Released from his first stint as a guest of the government in 1989, Cason returned to his old ways and reclaimed his throne in the Detroit dope game, only to fall prey to a DEA sting operation in the 1990s when a female undercover agent infiltrated his crew and became his girlfriend. As a result, the Black Fox, nicknamed for his suave fashion sense and savvy ways on the street, served the last 19 years boxed up in federal custody, convicted of heading another drug conspiracy and getting slammed by the judge as a repeat offender.

Cason’s Southwest side stomping grounds was where “BMF” founders Demetrius (Big Meech) Flenory and his younger brother Terry (Southwest T) Flenory started what became their 15-year run atop the wholesale drug business from humble beginnings on Edsel Street. Like Cason before him, Big Meech was known for flaunting his status and wealth as a crime lord.

The Flenory boys are both in the first half of 30-year bids in the big house, convicted in 2007 of running a massive, transcontinental cocaine-trafficking empire that was supplying giant chunks of America’s major metropolises with drugs and reaping hundreds of millions dollars in illegal revenue. Big Meech (47) and his baby bro, Southwest T (45), departed Detroit in the 1990s and set up BMF outposts in Atlanta and Los Angeles, respectively.

The Black Fox benefitted from goodwill in the community.
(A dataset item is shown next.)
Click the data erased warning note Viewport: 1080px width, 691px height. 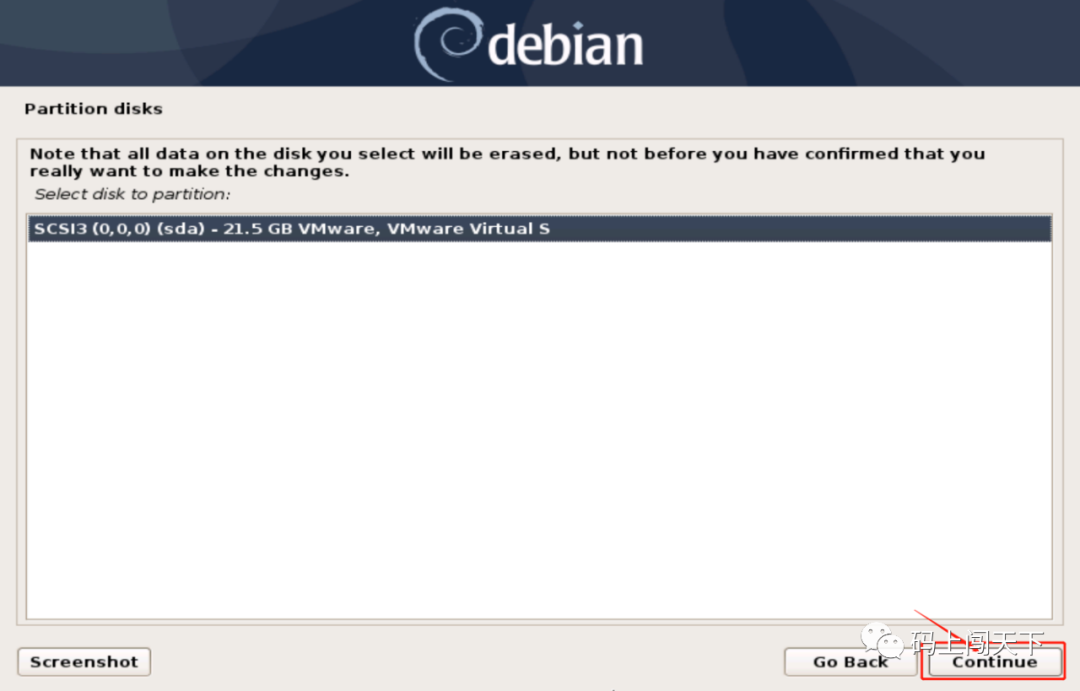[x=507, y=162]
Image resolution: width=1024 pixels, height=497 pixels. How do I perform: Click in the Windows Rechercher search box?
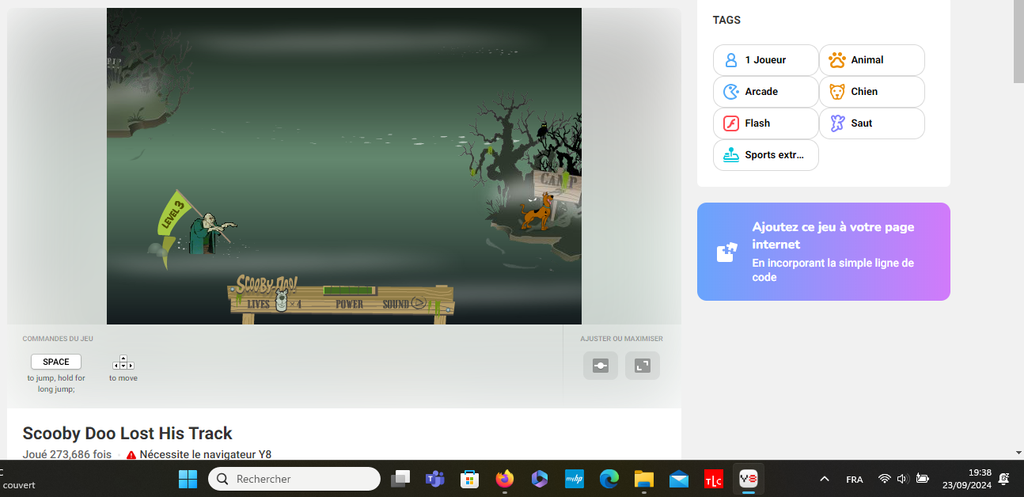tap(295, 479)
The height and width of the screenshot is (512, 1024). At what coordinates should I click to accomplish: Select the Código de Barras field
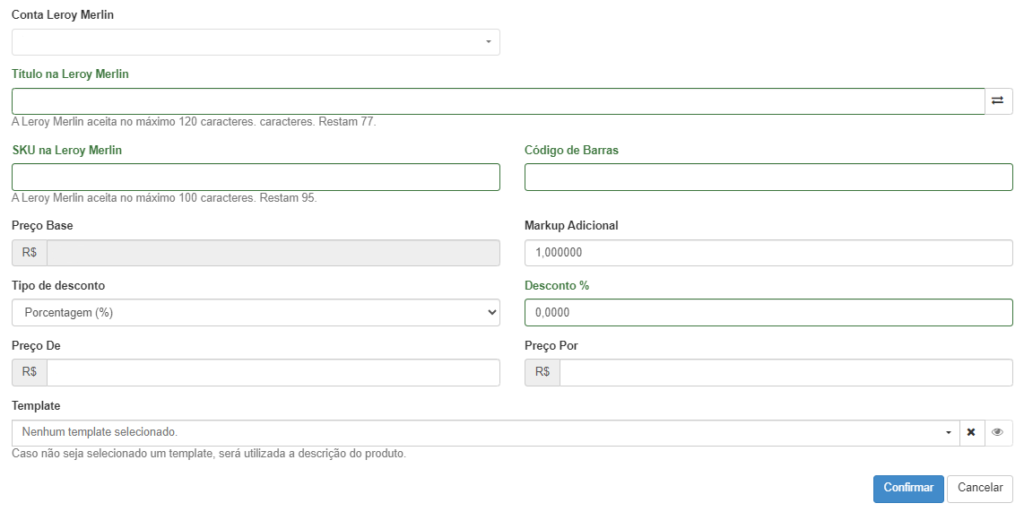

His return has people talking.

“Walter Cason was one cool cat back in the day, as cool as the breeze” one Southwest Detroit resident said. “He looked out for the neighborhood, he dressed like a million bucks and got a lot of people jobs with his connections. If you got on his bad side though, he could go from 0-to-100 miles per hour in a blink of an eye. The man was about his money, he could get serious real quick. But he also put a bunch of guys’ kids through college, regular, neighborhood guys, not hustlers. Everyone around here is glad to see his face again.”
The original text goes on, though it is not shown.